Am nächsten Morgen erwachte sie sanft und guter Laune, über die sie sich wunderte, als sie sich den Vortag in Erinnerung rief. Sie kroch mühsam mit den Füßen voran aus der Röhre, über den Bahndamm hinauf und sah auf der gegenüberliegenden Seite der Eisenbahnstrecke ein kleines Wäldchen, zu dem sie - nach genauer Musterung der Umgebung und noch sorgfältiger auf etwaigen Zugverkehr achtend - über die Geleise lief. Dort war auch ein winziges, augenscheinlich sauberes Bächlein mit einigen Mäandern, an denen sich Tümpel gebildet hatten. Ein Glücksfall.

Nachdem sie sich halbwegs zurechtgemacht hatte, erkundete sie die Gegend und fand und kaufte alles, was sie unmittelbar brauchte: Essen, eine Flasche Cola, von dem sie glaubte, es wäre eine Art leichtes Universalmedikament, die wesentlichsten Sanitärartikel, eine Haarbürste, ein Taschenmesser mit Klinge und Schere, eine Taschenlampe mit Batterien, ein Gasfeuerzeug, drei Stumpenkerzen. Dann ging sie spazieren durch die Felder, am Rand eines Hanges durch einen Auwald, durch den Anfang des Theresienthals, das eine Zaubergegend ist, doch das wusste sie damals nicht, auch wenn einige Sporen und Samen und Krümel sich in ihren Kleiderfalten, ihrem Haar, unter ihren Nägeln verfingen. Und gleichzeitig spazierte sie durch ihren Geist: Eine Bestandsaufnahme, eine Abschätzung ihrer Möglichkeiten, eine Beobachtung ihrer Gefühle. Sie staunte, wie kraftvoll und ausgerastet sie sich fühlte. Angesichts ihrer knappen Finanzen würde sie Geld verdienen müssen. Die Möglichkeiten erschienen ihr nur vage. Sie würde noch ein paar Tage in der Gegend herumstreifen, Kraft und Ideen sammeln.

Zuerst wollte sie ihre Schlafhöhle weiter erforschen. Als sie wieder hineinkroch, bemerkte sie, dass die Öffnung zum Bahndamm hin wohl vergittert gewesen war, das Gitter war aber aus den Scharnieren gehoben, die Schlossarbe aufgebogen. Das verrostete Stahlblech lag unten beim Bahndamm, neben dem Schotterbett. Sie robbte in den Tunnel, verstaute ihren Einkauf, und robbte weiter. Nach etwa 20 Metern, so schätzte sie, kam sie wieder zu einem herausgesprengten Gitter, hinter dem eine Kammer, vielleicht zehn Quadratmeter groß, lag. Einige Kisten standen herum, Spuren eines Lagerfeuers, Kerzen. Sie rollte sich in die Kammer. Wahrscheinlich hatten Jugendliche hier gespielt. Ein Feuer würde sie nicht machen; wohin sollte der Qualm abziehen. Nach Erforschung der Kammer schaffte sie ihre Vorräte hinein, ging nochmals »Einkaufen«, wobei sie auf Müllbehältern alte Verpackungskartons und sonstige weiche Materialien für ein Nachtlager herauskramte.

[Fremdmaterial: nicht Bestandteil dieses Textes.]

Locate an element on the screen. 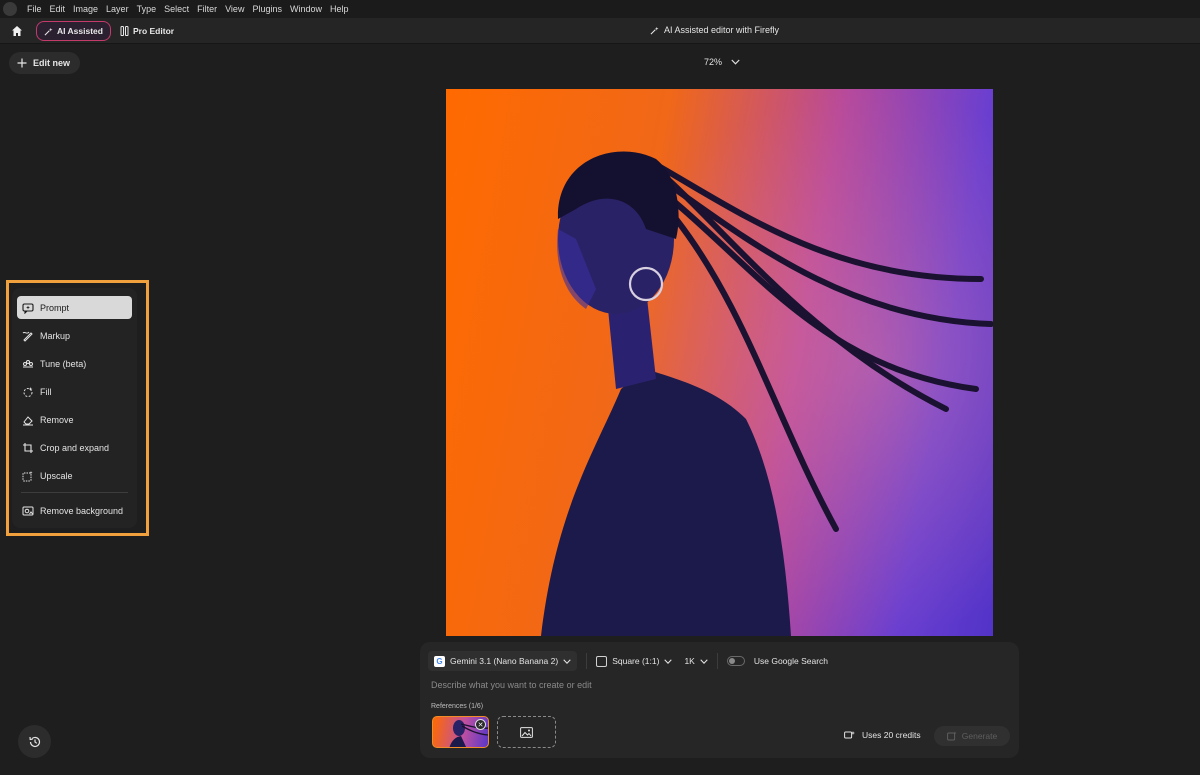  editor-title: AI Assisted editor with Firefly is located at coordinates (714, 30).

Sie blieb einige Zeit in ihrer »Höhle«, und es war eine Art Robinsonade. Ähnlich wie der einsam auf einer Insel Gestrandete entdeckte sie täglich Neues, lernte dazu, mehr als in ihrem ganzen bisherigen Leben, wie ihr dünkte. Menschenfresser gab es keine, aber genügend Begegnungen mit anderen Menschen, bei denen sie sich in acht nahm. Sie lernte dabei auch, ihre Ängste, diese Ängste, zu kontrollieren. In der Höhle führte sie einen beinahe schon ordentlichen Haushalt.

Und dann wusste sie, was sie weiter tun würde: Sie würde von Männern leben, sich von galanten älteren Herren aushalten lassen, sich so eine Existenz aufbauen, bis sie dann endlich, aber bald, so dachte sie, frei sein würde. Das würde aber nur in einer größeren Stadt mit vielen Menschen funktionieren. Sie packte ihre Siebensachen, machte sich adrett, deponierte entbehrliches Habe geordnet für einen etwaigen Nachbewohner und nahm Abschied aus und von ihrer »Höhle«, mit mehr Wehmut als von ihrem vorherigen Zuhause. Dann fuhr sie als Anhalterin in die große weite Welt.